— Start of Data for this task —
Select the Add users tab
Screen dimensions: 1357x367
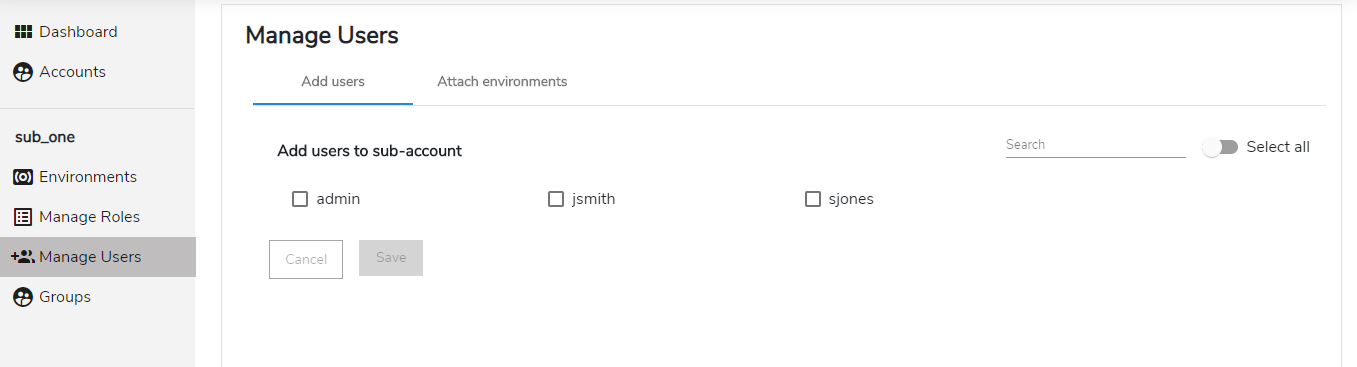click(x=333, y=82)
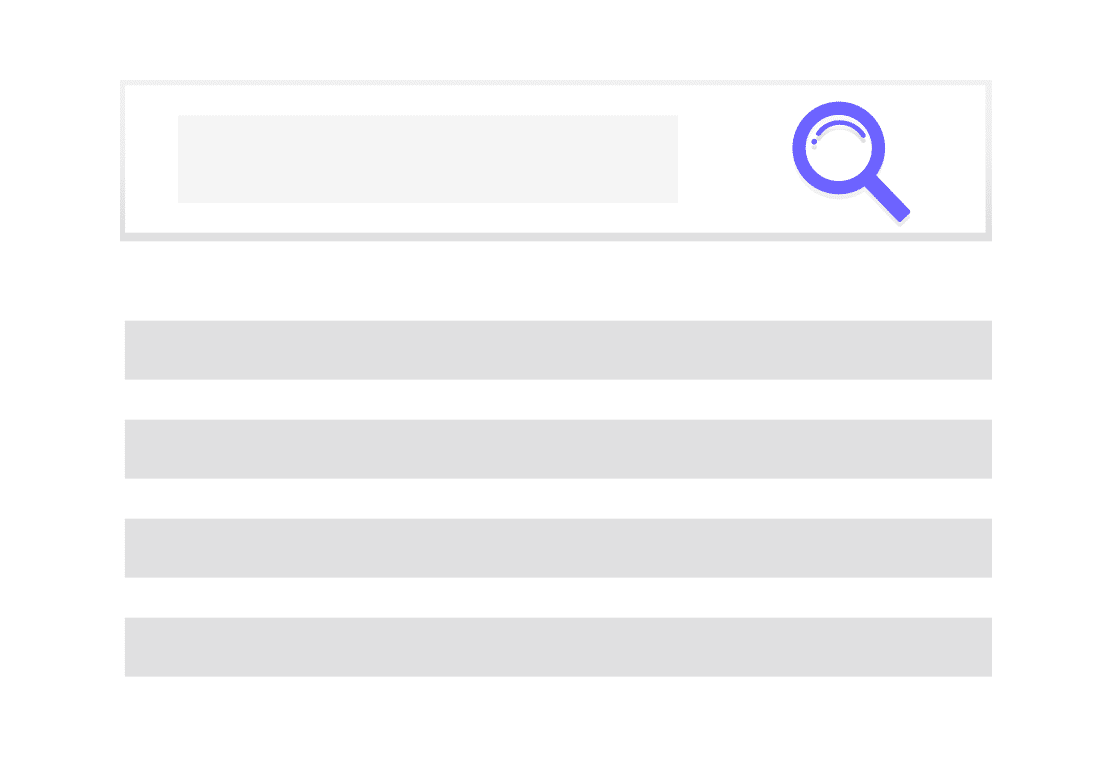This screenshot has height=757, width=1112.
Task: Choose the topmost placeholder row below the search box
Action: 558,350
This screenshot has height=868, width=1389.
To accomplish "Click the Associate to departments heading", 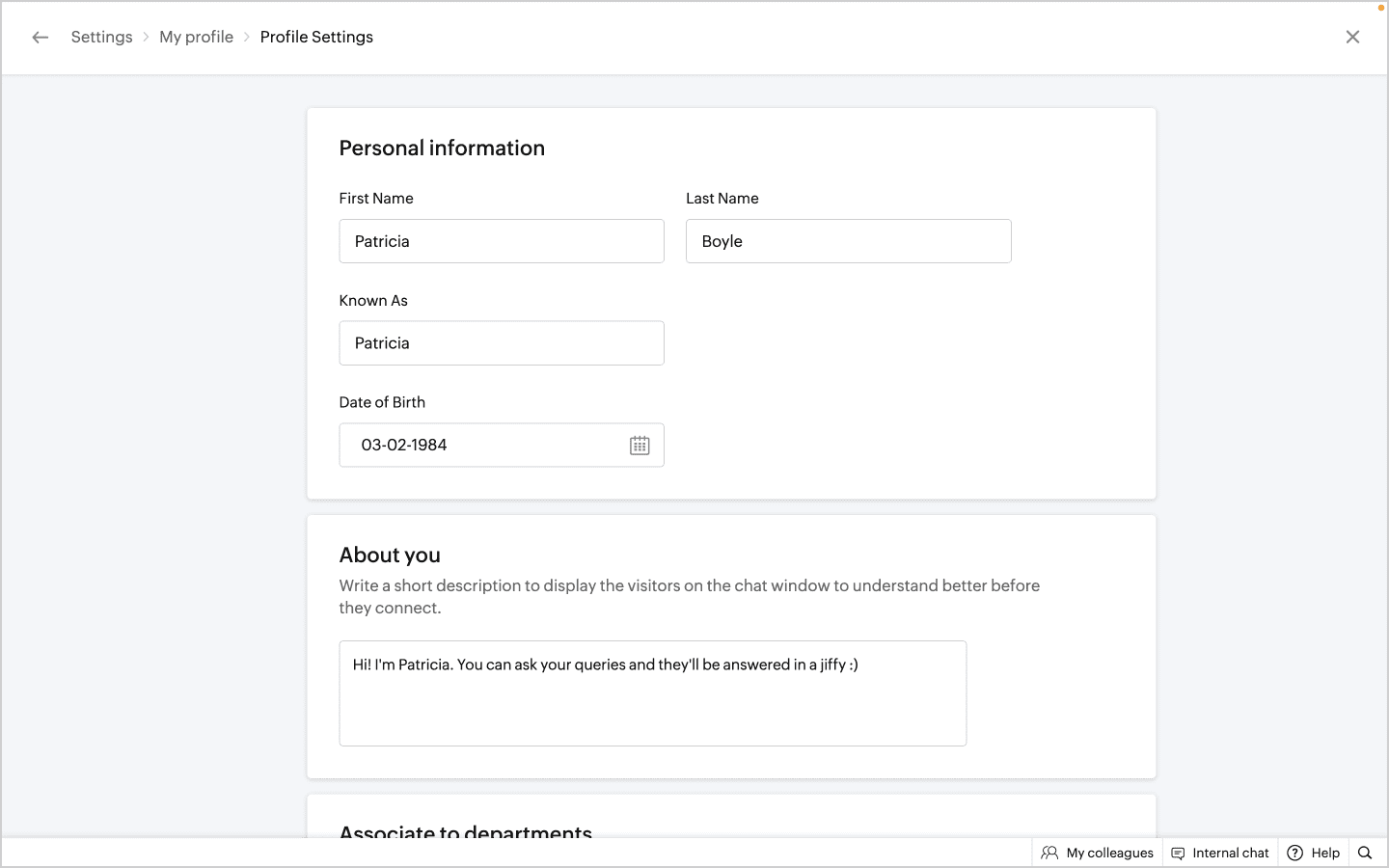I will pos(465,831).
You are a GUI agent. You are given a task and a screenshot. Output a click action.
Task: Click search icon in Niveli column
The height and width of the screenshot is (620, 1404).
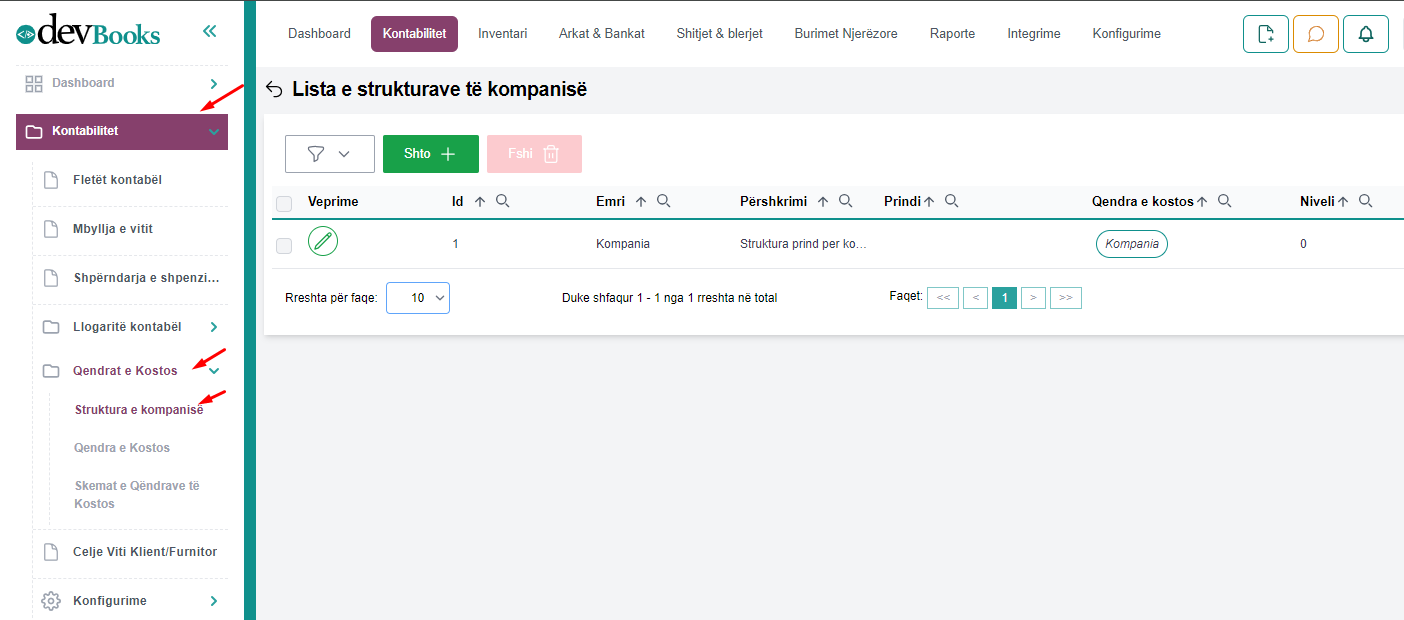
— End of Data for this task —
**Written problem**
Copy the lines from the one containing "You are a GUI" through the end of the items, omitting the pictures.

**Exercise answer**
You are a GUI agent. You are given a task and a screenshot. Output a click action.
Task: Click search icon in Niveli column
The height and width of the screenshot is (620, 1404).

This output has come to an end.